Chroniques
9 Avril 2024
Le Canada a besoin d’asymétrie
- Partager
Jean-Marie Nadeau
jmlacadie1@gmail.com
La mort récente de Benoit Pelletier, un grand ami de l’Acadie, ramène à la surface de nécessaires réflexions sur la façon dont le Canada est constitué. Monsieur Pelletier était un grand constitutionnaliste, friand de la thèse d’un Canada asymétrique.
Je ne le connaissais pas assez pour savoir si sa conception d’un Canada asymétrique était la même que Joe Clark. Des experts en droit constitutionnel tels que Michel Doucet et Serge Rousselle seraient plus aptes que moi à discerner les subtilités concernant la similitude de points de vue entre Clark et Pelletier sur cette asymétrie canadienne. Ce qui m’importe, c’est que je suis moi-même un partisan d’un Canada asymétrique. Ce que ça veut dire, c’est que l’on perçoit le Canada comme étant constitué de cinq grands blocs, à savoir l’Atlantique, le Québec, l’Ontario, l’Ouest canadien et la Colombie-Britannique. Les trois Territoires (Yukon, Nunavut et Nord-Ouest) seraient rattachés à leur bloc régional limitrophe tout en conservant leurs pouvoirs constitutionnels actuels.
Une telle reconnaissance entraîne qu’il est difficile pour le gouvernement fédéral de développer des politiques nationales uniformes et applicables à chacun des blocs. C’est en ce sens que nous réclamions dernièrement, pour l’Atlantique, une application d’exception quant à l’accueil des étudiants étrangers. De par ce fait, nous clamions que l’Atlantique ne pouvait supporter l’entièreté de cette nouvelle politique fédérale sans subir des blessures profondes difficilement soignables.
Il est heureux de constater que même si l’asymétrie canadienne n’est pas formellement reconnue et ancrée, nous nous retrouvons avec des lois fédérales appliquées asymétriquement. Tout de suite, nous pensons à la loi sur les garderies à 10 dollars par jour. Le Québec en a été exempté parce qu’il était à l’avant-garde de toutes les provinces. Mais le Québec reçoit quand même des compensations méritées pour ce faire.
Quand nous regardons du côté de l’assurance-emploi, l’application de la loi se fait de façon asymétrique. En effet, le Canada est divisé en régions, et même en sous-régions. De plus, le Canada a développé des agences de développement économique comme l’APÉCA (Agence de promotion économique du Canada Atlantique). Ce faisant, nous définissons un Canada de cinq régions.

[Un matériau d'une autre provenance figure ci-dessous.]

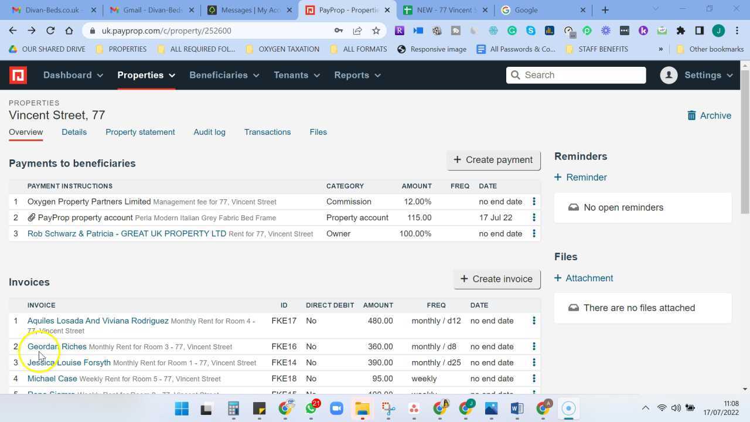Launch Microsoft Word from the taskbar

coord(517,409)
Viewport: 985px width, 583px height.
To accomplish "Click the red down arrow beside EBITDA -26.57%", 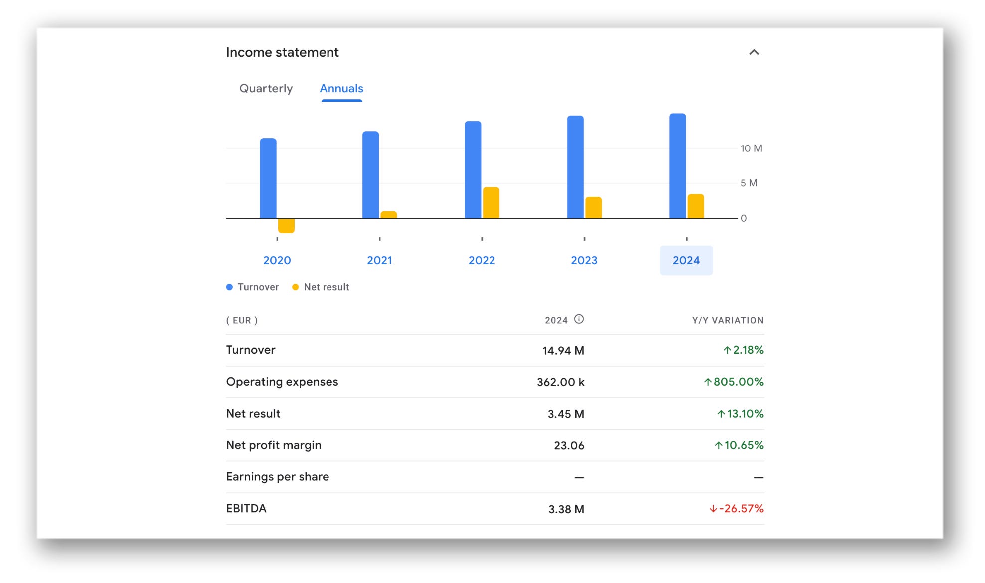I will pos(713,509).
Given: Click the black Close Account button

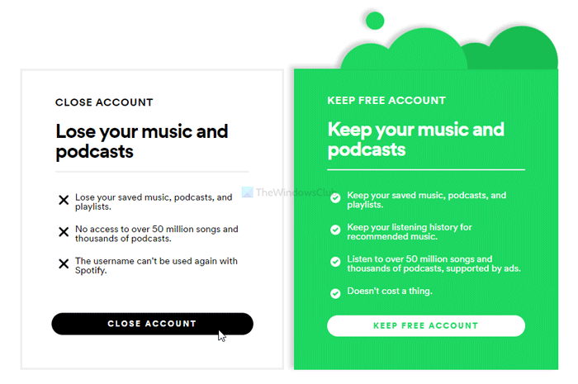Looking at the screenshot, I should (152, 324).
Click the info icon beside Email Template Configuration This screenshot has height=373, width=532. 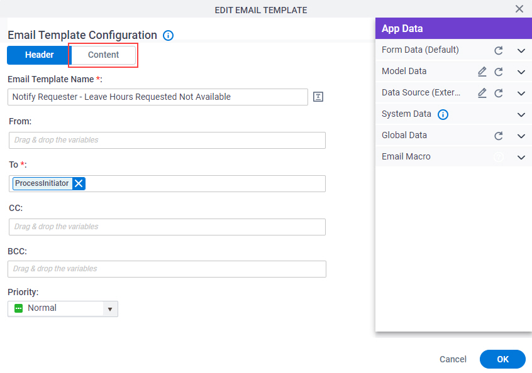coord(168,35)
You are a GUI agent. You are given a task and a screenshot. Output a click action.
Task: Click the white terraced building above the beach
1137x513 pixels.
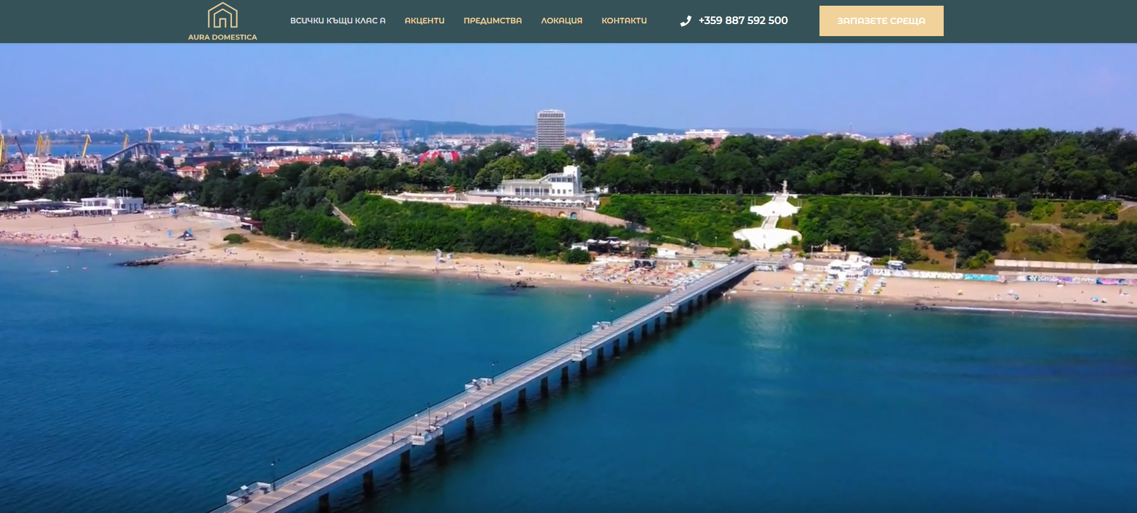tap(545, 186)
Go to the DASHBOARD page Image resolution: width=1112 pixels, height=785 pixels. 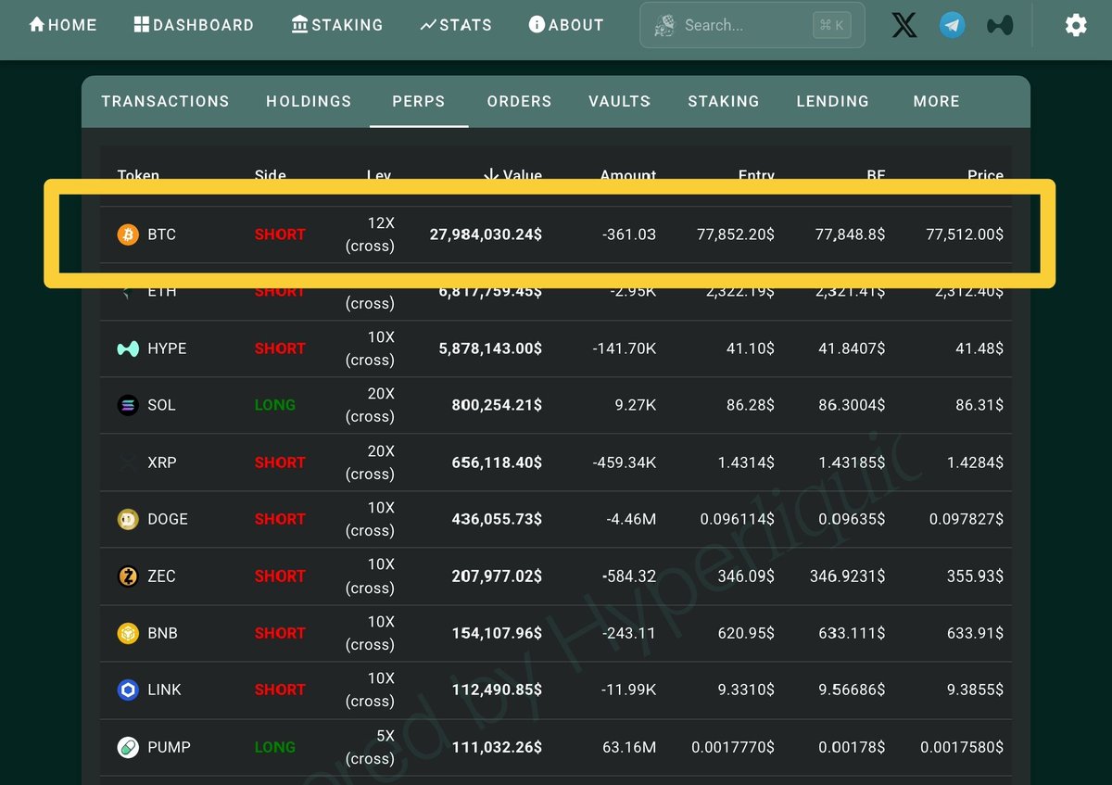pyautogui.click(x=194, y=25)
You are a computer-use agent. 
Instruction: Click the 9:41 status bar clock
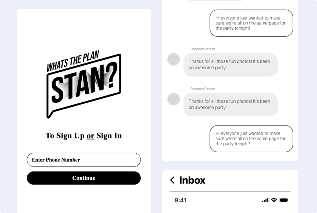(180, 201)
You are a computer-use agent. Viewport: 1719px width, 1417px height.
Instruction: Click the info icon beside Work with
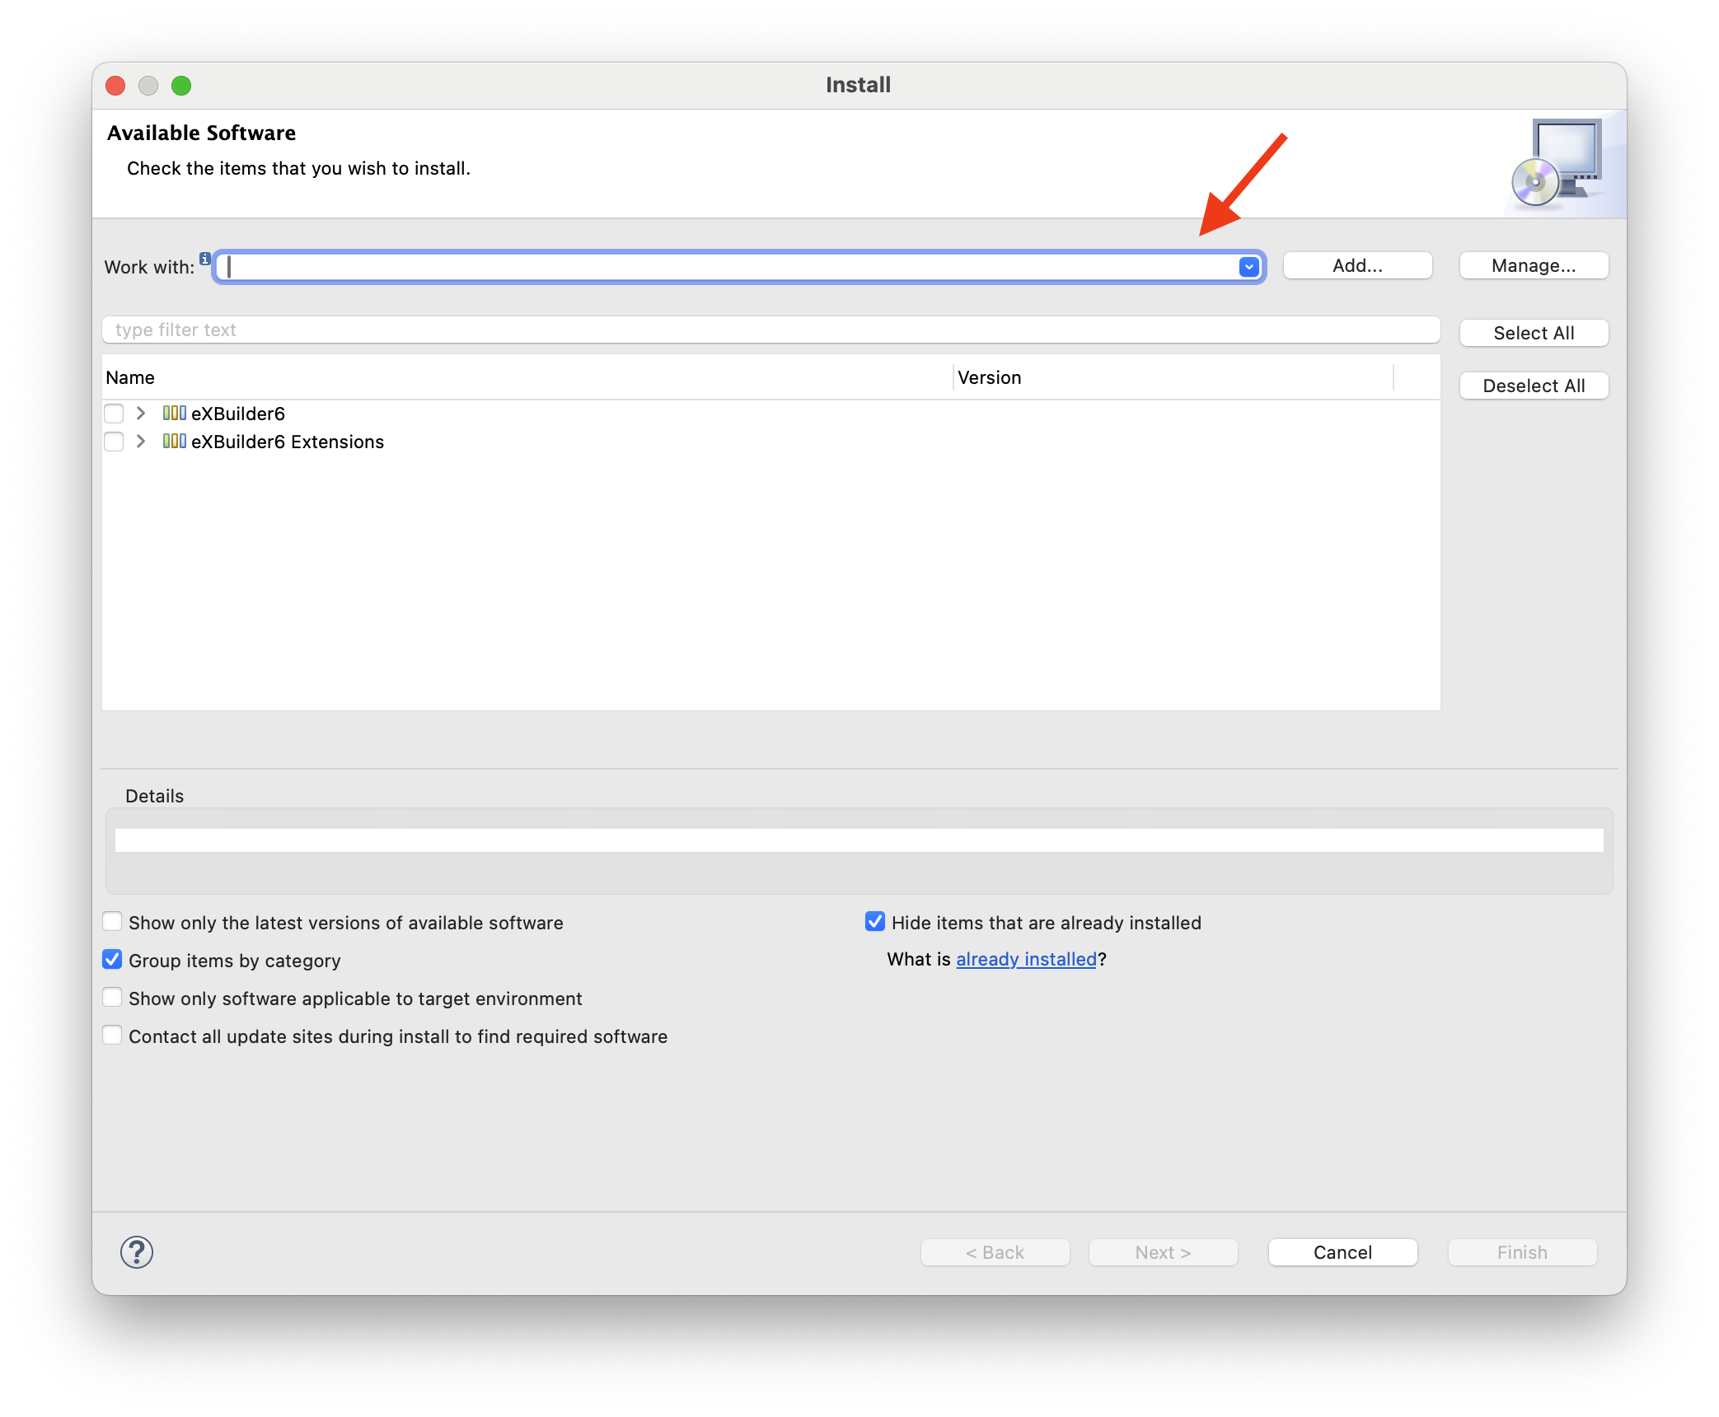pyautogui.click(x=204, y=258)
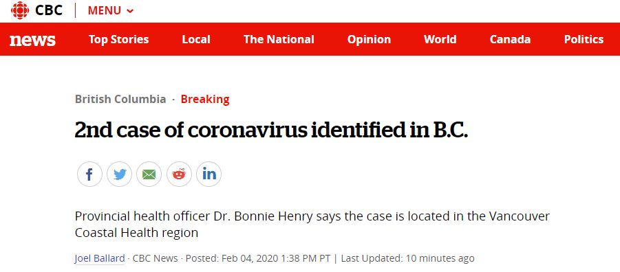Click the Breaking label link
Image resolution: width=620 pixels, height=272 pixels.
(x=205, y=99)
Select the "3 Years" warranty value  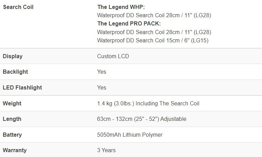tap(106, 150)
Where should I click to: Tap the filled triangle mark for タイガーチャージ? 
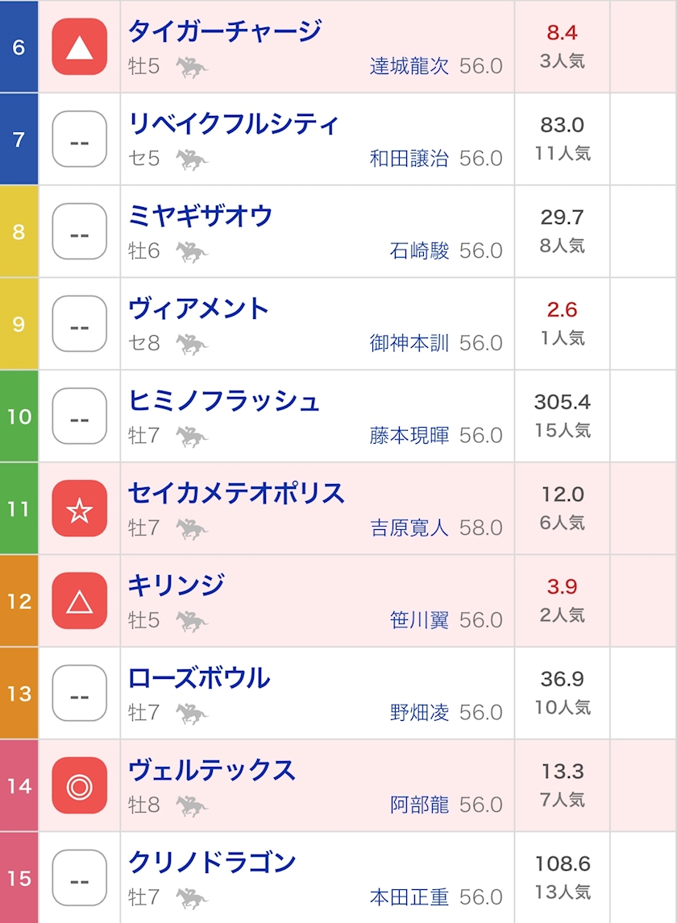click(x=80, y=47)
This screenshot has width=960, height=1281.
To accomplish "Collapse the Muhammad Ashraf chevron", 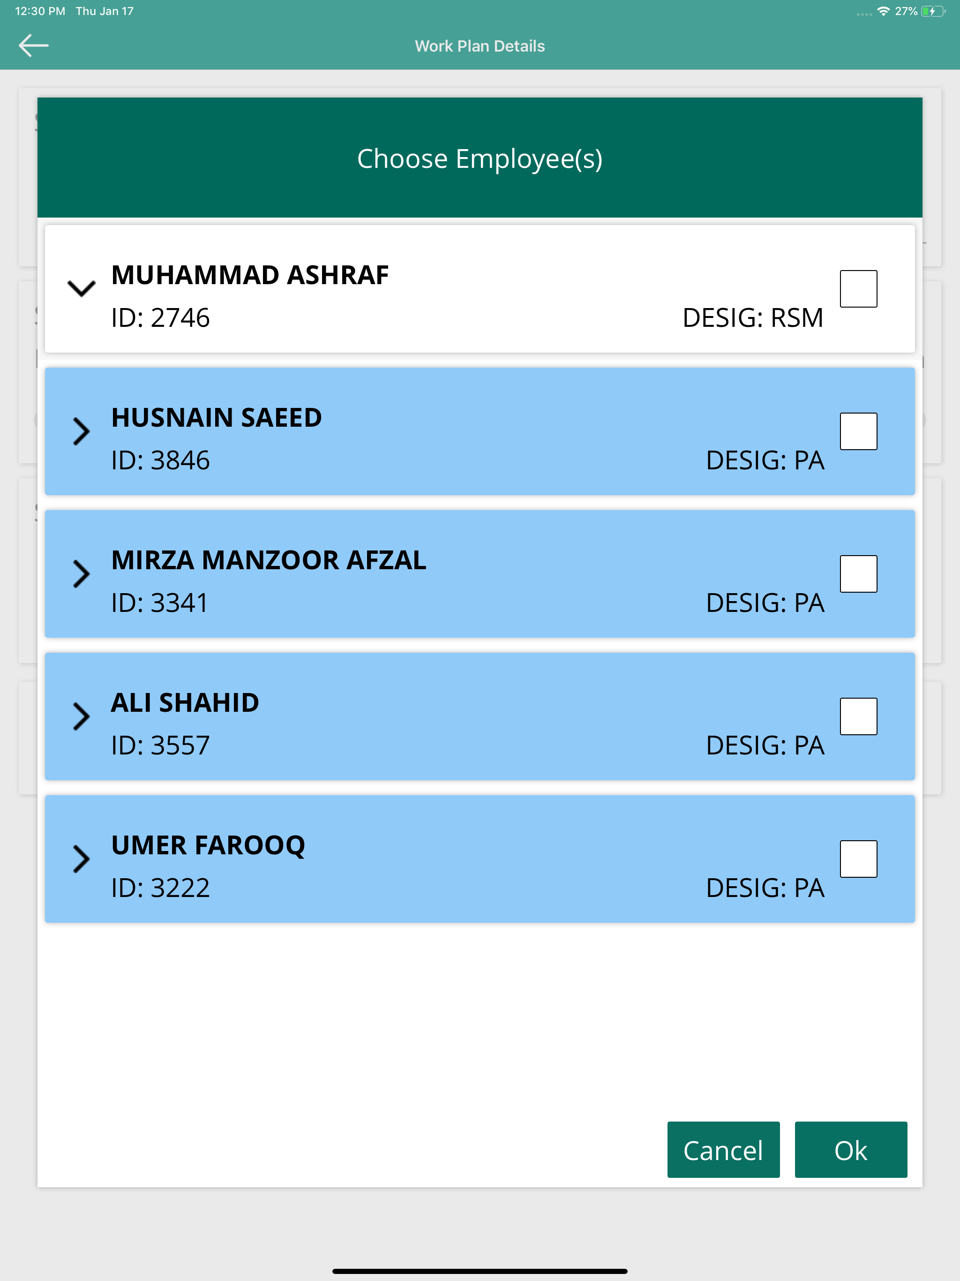I will [x=81, y=288].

Dernièrement, nous avons remarqué un phénomène semblable dans le dossier de la taxe carbone. Deux provinces, le Québec et la Colombie-Britannique, ainsi que les Territoires du Nord-Ouest, sont exemptés de cette taxe car elles ont mis en place leur propre politique de réduction des émissions de carbone.
La remontée du nationalisme québécois, avec la possibilité d’un retour du Parti québécois au pouvoir, va obliger le Canada à se redéfinir. Ce n’est pas de la fabulation : c’est de la “realpolitik”. Le gouvernement fédéral vient de donner une douche froide au Québec, en lui refusant de rapatrier l’ensemble des pouvoirs en matière d’immigration. Une telle gifle vient attiser nécessairement la ferveur nationaliste.
Par ailleurs, les pronostics les plus probants laissent entrevoir l’élection d’un gouvernement conservateur pour 2025. Justin Trudeau aura perdu une bonne occasion de se retirer pendant qu’il est encore temps. Nous ne connaissons pas les visées constitutionnelles de Pierre Poilièvre. Traditionnellement, le Parti conservateur fédéral est moins centralisateur que le Parti libéral fédéral. Est-ce que ça pourrait dire qu’il y aura plus de flexibilité constitutionnelle sous un gouvernement conservateur? Nous réalisons que Poilièvre n’est pas un autre Mulroney, mais qui est-il?
Le Canada est un grand pays, peut-être trop grand. Il pourrait même être subdivisé en cinq pays tel que défini plus haut par l’énoncé des cinq régions. C’est un peu ce que prônait Gilles Duceppe, ancien chef du Bloc québécois. Mais ne nous dispersons pas. Plus que jamais à l’avenir, il faudra que le gouvernement fédéral développe de plus en plus systématiquement des politiques qui s’ajustent aux cinq régions. Il sera de plus en plus difficile de développer des politiques nationales qui puissent s’appliquer uniformément à l’ensemble du Canada.